Andrew Falanga
Andrew Falanga

Reputation: 2484

GCC typeof extension and math on typeof result

Today I ran across this macro in the Linux kernel (include/linux/kernel.h)

#define DIV_ROUND_CLOSEST(x, divisor)(          \
{                           \
    typeof(x) __x = x;              \
    typeof(divisor) __d = divisor;          \
    (((typeof(x))-1) > 0 ||  /* <-- why does this work */   \
     ((typeof(divisor))-1) > 0 || (__x) > 0) ?  \
        (((__x) + ((__d) / 2)) / (__d)) :   \
        (((__x) - ((__d) / 2)) / (__d));    \
}                           \
)

Now, I understand the purpose of the macro, and that it is somehow leveraging "Statement Expressions" (the link below mentions this). What I'm not understanding is how ((typeof(x))-1) > 0 amounts to anything useful. From this link in the gcc docs, I think I understand how the typeof extension is meant to be used. But knowing this doesn't seem to answer how it's used in this macro. From my own experimentation, (typeof(x)-1) doesn't seem to evaluate to anything other than -1 so isn't this always going to be less than 0 (i.e. false for the first two parts of the ternary)?

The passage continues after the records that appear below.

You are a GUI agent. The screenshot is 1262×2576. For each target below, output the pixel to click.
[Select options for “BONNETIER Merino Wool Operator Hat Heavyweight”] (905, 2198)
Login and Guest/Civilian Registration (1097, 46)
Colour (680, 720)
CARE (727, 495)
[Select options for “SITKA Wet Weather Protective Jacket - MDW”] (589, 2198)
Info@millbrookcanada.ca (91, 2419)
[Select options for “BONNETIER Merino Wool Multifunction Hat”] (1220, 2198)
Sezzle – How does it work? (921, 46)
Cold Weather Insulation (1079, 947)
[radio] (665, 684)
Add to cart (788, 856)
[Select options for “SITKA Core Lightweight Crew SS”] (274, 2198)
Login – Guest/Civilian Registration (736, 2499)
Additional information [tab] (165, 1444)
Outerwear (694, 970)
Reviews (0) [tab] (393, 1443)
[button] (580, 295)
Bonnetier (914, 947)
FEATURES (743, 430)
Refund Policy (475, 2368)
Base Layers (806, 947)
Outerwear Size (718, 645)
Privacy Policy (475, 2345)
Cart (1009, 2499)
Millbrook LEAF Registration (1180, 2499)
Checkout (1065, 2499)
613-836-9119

If this has already been answered, please point me to it. I did search but my attempts didn't return a result specific to this usage.

Upvotes: 3

Views: 1226

Answers (1)

caf
caf

Reputation: 239051

It's not using (typeof(x)-1) - it's using ((typeof(x))-1), which is of the form (type)value - ie, it's a cast expression.

It's casting the value -1 to the same type as the expression x, and then testing if the result is greater than zero. If x has signed integral type or floating point type the result will be false, if x has unsigned integral type the result will be true, and for most other types the behaviour will be undefined.